Two identical conducting spheres A and B carry equal charge. They are separated by a distance much larger than their diameters. A third identical conducting sphere C is uncharged. Sphere C is first touched to A, then to B, and finally removed. As a result, the electrostatic force between A and B, which was originally 3.0 N, becomes:



Answer :

AL2006
What a delightful little problem !
Here's how I see it:

When 'C' is touched to 'A', charge flows to 'C' until the two of them are equally charged.  So now, 'A' has half of its original charge, and 'C' has the other half.

Then, when 'C' is touched to 'B', charge flows to it until the two of them are equally charged.  How much is that ?  Well, just before they touch, 'C' has half of an original charge, and 'B' has a full one, so 1/4 of an original charge flows from 'B' to 'C', and then each of them has 3/4 of an original charge.

To review what we have now:  'A' has 1/2 of its original charge, and 'B' has 3/4 of it.

The force between any two charges is:

F = (a constant) x (one charge) x (the other one) / (the distance between them)².

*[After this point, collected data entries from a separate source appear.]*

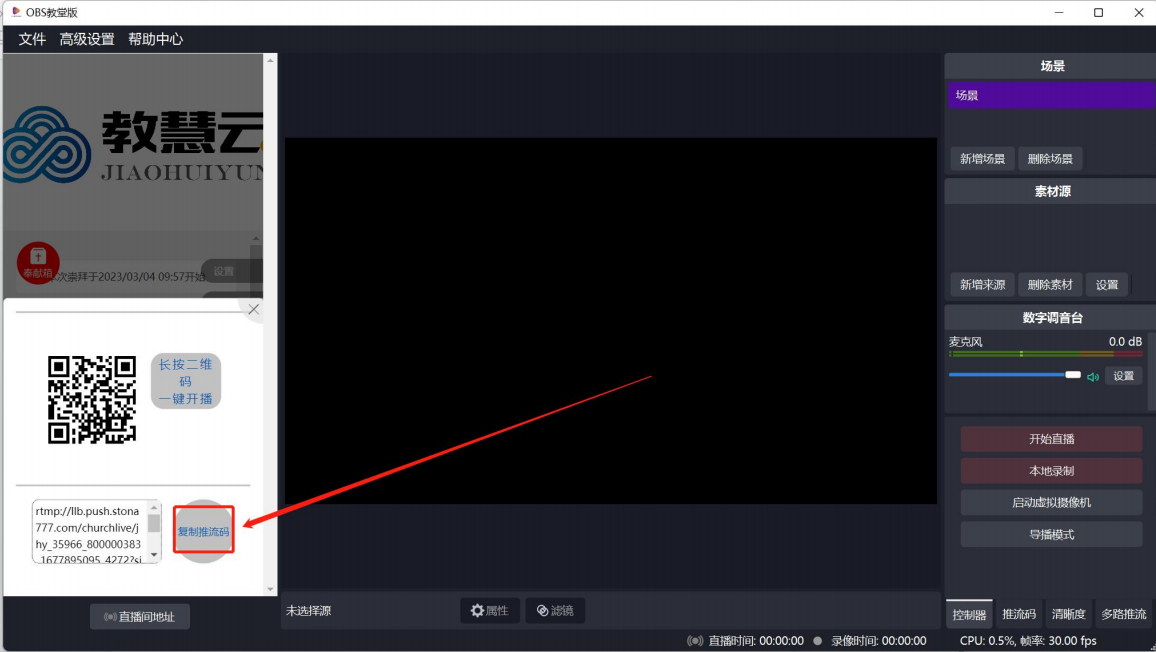Open the 帮助中心 menu
1156x652 pixels.
pos(155,38)
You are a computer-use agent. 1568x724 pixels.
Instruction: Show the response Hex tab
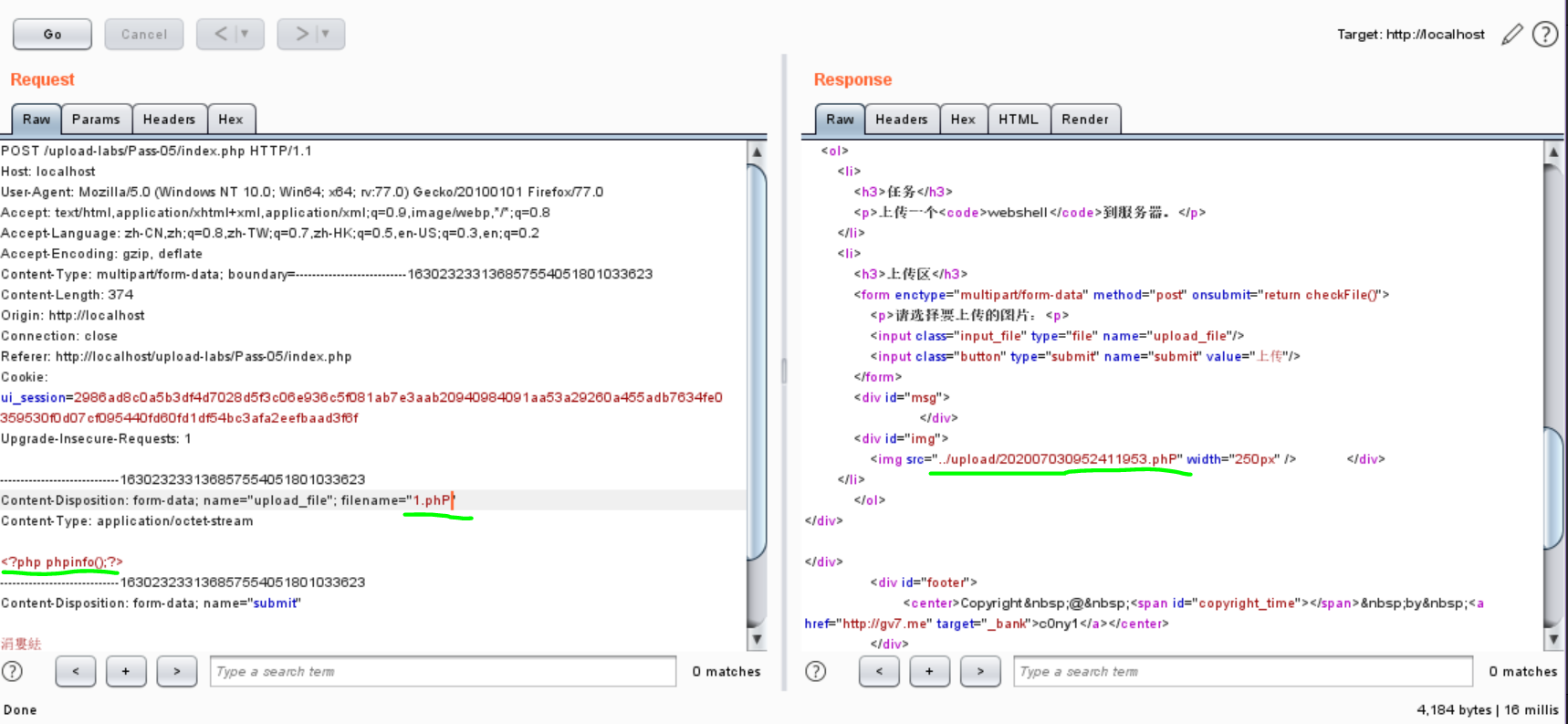tap(963, 120)
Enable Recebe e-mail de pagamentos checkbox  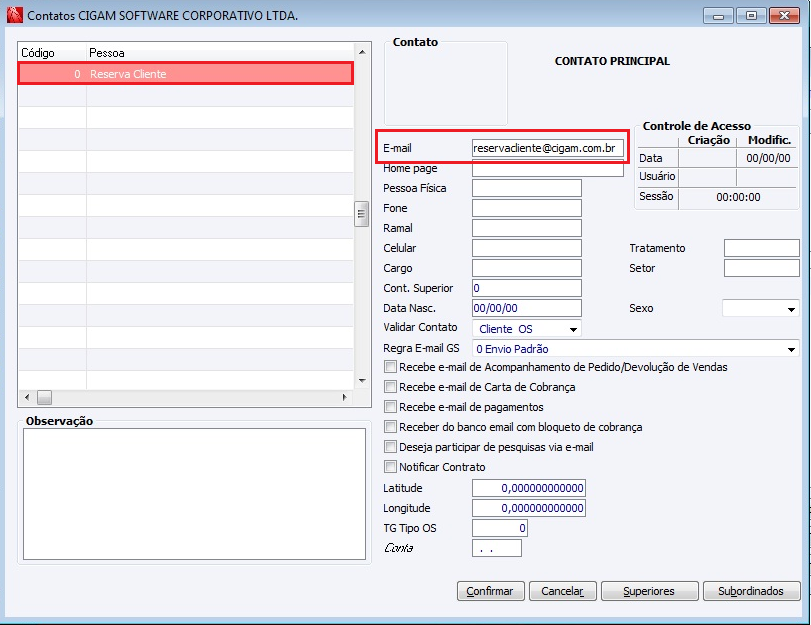(390, 407)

For 'A' and 'B', the distance doesn't change, so we can leave that out of our formula.

The original force between them was  3 = (some constant) x (1 charge) x (1 charge).

The new force between them is  F = (the same constant) x (1/2) x (3/4) .

Divide the first equation by the second one, and you have a proportion:

3 / F  =  1 / ( 1/2 x 3/4 )

Cross-multiply this proportion:

3 (1/2 x 3/4)  = F

F  =  3/2 x 3/4  =  9/8  =  1.125 newton.


That's my story, and I'm sticking to it.